----- QUOTED PASSAGE -----

A larger message in the ancient ice, adds Wallace Broker of Columbia University’s Lamont-Doherty Geological Observatory, is that climate is susceptible to huge and relatively rapid changes never before suspected, and that the ocean-atmosphere system possesses the marvelous ability to somehow reorganize itself after a disruption.

The prevalent explanation of the advance and retreat of the ice ages and other equally immutable climate cycles is that they are driven by astronomical forces--a changing tilt of the Earth’s axis, rhythmic changes in the shape of Earth’s orbit around the sun and a periodic wobbling in the planet’s rotation.

The peaking of a new ice age every 100,000 years and the intervening periods of warmth, such as the one the Earth has now enjoyed for about 13,000 years, have come to be known as the Milankovitch cycle--for the Yugoslav scientist who developed the explanation in the 1920s and 1930s.

----- DATA SHOWN -----

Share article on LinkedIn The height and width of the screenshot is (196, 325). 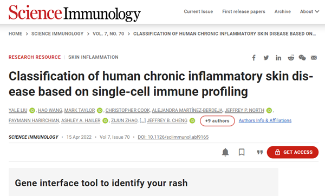(278, 58)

-----

In the ice-age passage above, for about how long has the Earth enjoyed its current period of warmth?

About 13,000 years.